Conviction Vs. Condemnation

Conviction Vs. Condemnation

           This topic can often be controversial because often times we are called to convict but instead we condemn. Conviction comes out of love from the father, It isn't set around Judgement from the world. However, condemnation comes out of judgment for others by accusing them and bringing shame toward their sin. Conviction is complete love for the person without sending/giving them the message that the father will never forgive them for what they've done. Conviction tells the person that they made a mistake but God still loves them and He's already forgiven them. 
        Oftentimes Christians get a bad reputation for condemning people of their actions. Which is wrong and it's not what God has called us to do. He has called us to love others the way Christ loves you. If you are shaming someone for something you are not showing love. God's plan for us doesn't include us feeling shame, We aren't supposed to live with eternal guilt. God calls us to repent to him when we have been convicted and set our hearts and minds back on Him because He wants to draw His children near, not push them away. I think a lot of times we end up condemning ourselves more than others do. We know we made a mistake and therefore we believe we are a "mistake". When we fail we believe we are a "Failure". It is a false belief, We are so much harder on ourselves than God will ever be. God has seen absolutely everything you have done, and He still is waiting for a warm embrace, He loves you so much. 
        We as Christians, need to get out of this vicious cycle of shame, and guilt. In the bible, God tells us to love your enemies, and bring them closer. Agreeing with and love are two completely different things. It is okay to disagree with someone else but you can't hate them for having a different stance on something. Just think about it, God doesn't agree with everything we do but he loves you enough to tell you what is sinful, we repent and he forgives and forgets. It goes back to forgiveness, If someone has wronged you, you convict them lovingly, and pray for your heart to be open to forgiveness. Forgiveness is the key to let go of anger and bitterness. It opens the door to God's heart, but if we are stuck in bitterness we can't hear God the way we need to.

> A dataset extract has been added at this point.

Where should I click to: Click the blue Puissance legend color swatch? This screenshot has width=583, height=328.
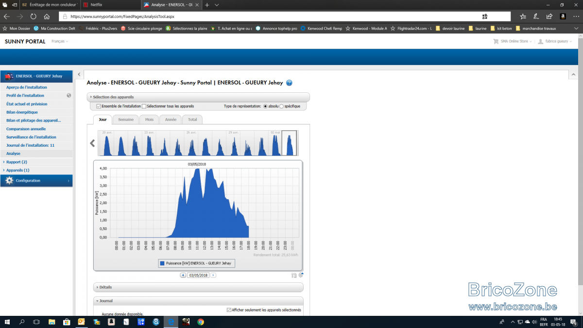(162, 263)
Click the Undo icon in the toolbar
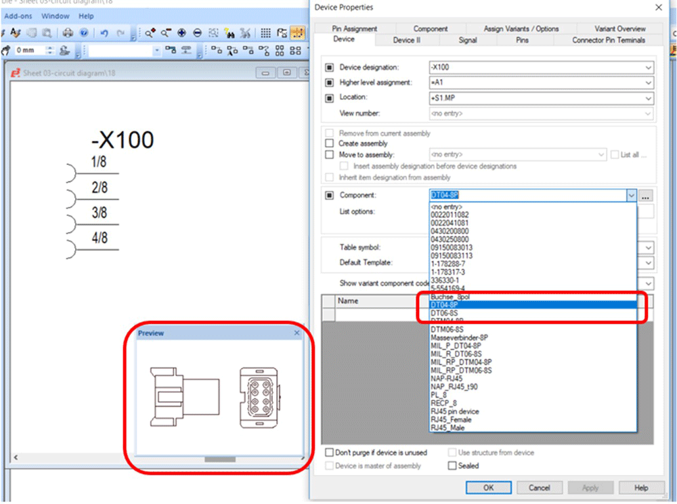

         Condemning is wrong, yet we still do it so much, but sometimes unknowingly that we are condemning rather than convicting. It's like what God says in James 1:19-20 "Know this, my beloved brothers: let every person be quick to hear, slow to speak, slow to anger. 20. For the anger of man does not produce the righteousness of God. With that being said when we are mad at someone's actions be still your mind before confronting, do not speak out of anger or bitterness but out of love and kindness. You will get a better response with that outcome, you are called to lead someone to God not shame them away from Him. Give them the Truth but don't stomp on their feet. Invite them in but don't lecture them out. We are called to help others who are falling grasp onto the love of God. Convicting others isn't always done by us either, We get convicted by the Lord to set our eyes back on Him. God notices when our faith is shaking and we're weary hearted. He notices when we need to be filled back up with Him. He understands that the evilness of the world weighs down on us. He knows those anxious thoughts, He knows depression. He lives in our hearts for a reason to lift us back up and set us on solid ground when we mess up. 
        Making mistakes does not make you a mistake, failing does not make you a failure. We often feel this way when we get condemned for our actions, We feel as though God doesn't love us anymore for messing up. We feel that even though God's love is unconditional we aren't worthy of receiving it. This is what condemnation does. It's there to destroy us into thinking God doesn't forgive us and neither do the people condemning us. This is why we slow our minds to hear God first, then speak second. Do not confront someone in anger, because what you say could detour them from God. What the enemy meant for evil God uses for good. Often times we convict ourselves and realize we were wrong, and repent to God. We are naturally called to seek Him, God made us that way.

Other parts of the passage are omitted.